"He gets a pound a thousand fleeces," Naomi whispered, "and we shear something over eighty thousand sheep. He will take away a check of eighty odd pounds for his six weeks' work."

"And what about the shearers?"

"A pound a hundred. Some of them will go away with forty or fifty pounds."

"It beats piano-tuning," said Engelhardt, with a laugh. They crossed an open space, mounted a few steps, and began threading their way down the left-hand aisle, between the shearers and the pen from which they had to help themselves to woolly sheep. The air was heavy with the smell of fleeces, and not unmusical with the constant swish and chink of forty pairs of shears.

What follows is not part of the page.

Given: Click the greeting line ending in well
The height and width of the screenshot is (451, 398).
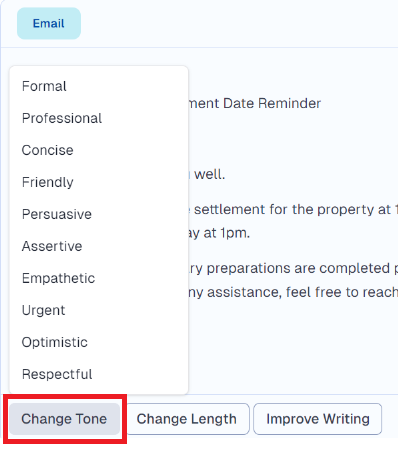Looking at the screenshot, I should coord(209,174).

"Well, Harry?" said Naomi, to the second man they came to. "Harry is an old friend of mine, Mr. Engelhardt—he was here in the old days. Mr. Engelhardt is a new friend, Harry, but a very good one, for all that. How are you getting on? What's your top-score?"

"Ninety-one, miss—I shore ninety-one yesterday."

"And a very good top-score, too, Harry. I'd rather spend three months over the shearing than have sheep cut about and wool left on. What was that number I asked you to keep in mind, Mr. Engelhardt?"

"Nineteen, Miss Pryse."

"Ah, yes! Who's number nineteen, Harry?"

Harry grinned.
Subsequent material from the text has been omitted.